— Start —

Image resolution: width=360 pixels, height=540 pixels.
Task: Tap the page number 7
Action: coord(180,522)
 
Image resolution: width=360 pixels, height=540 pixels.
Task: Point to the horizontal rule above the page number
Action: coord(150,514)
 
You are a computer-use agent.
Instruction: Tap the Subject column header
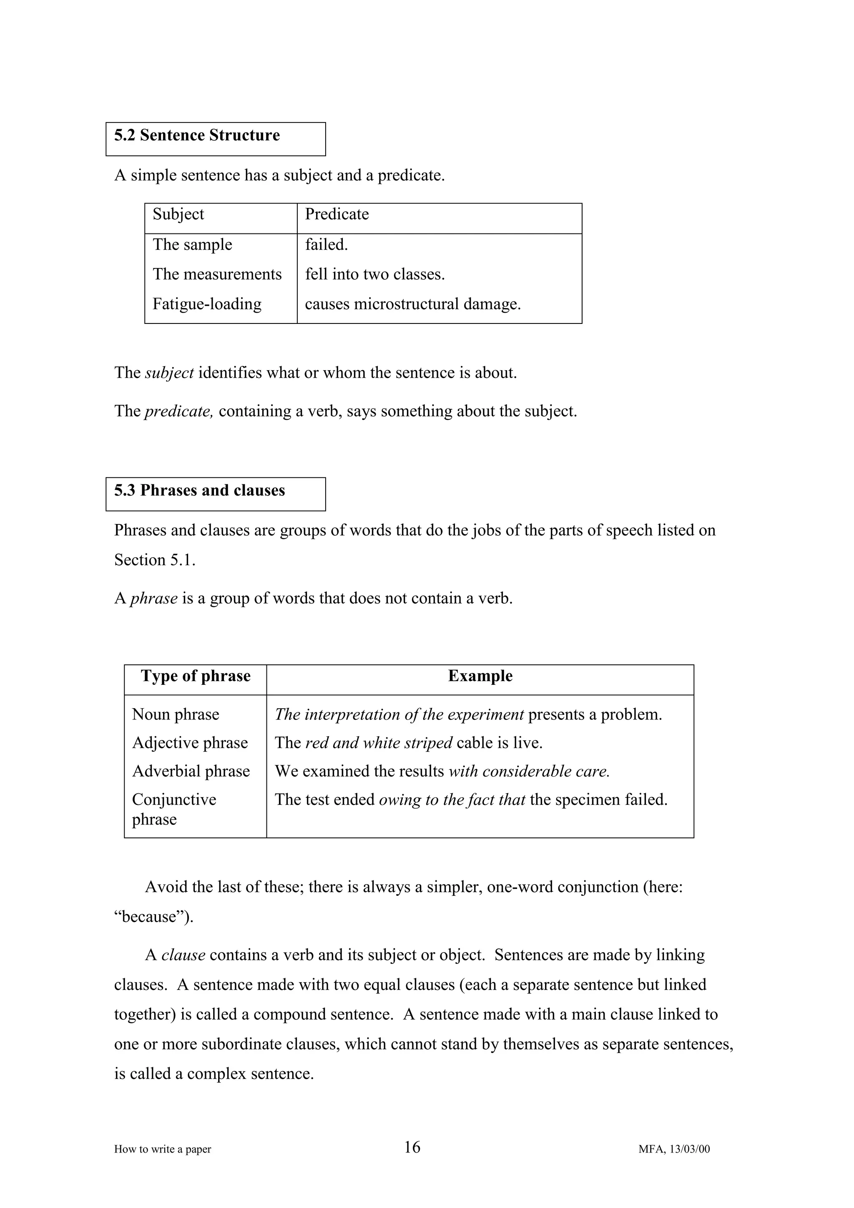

— End —

# Exercise goal:
Rewrite all the entries above, replacing "Tap" with "Click" and keeping everything else unchanged. Leave the pictures out of your answer.

# Task output:
Image resolution: width=360 pixels, height=540 pixels.
Task: Click the page number 7
Action: coord(180,522)
 
Image resolution: width=360 pixels, height=540 pixels.
Task: Point to the horizontal rule above the page number
Action: coord(150,514)
 
You are a computer-use agent.
Instruction: Click the Subject column header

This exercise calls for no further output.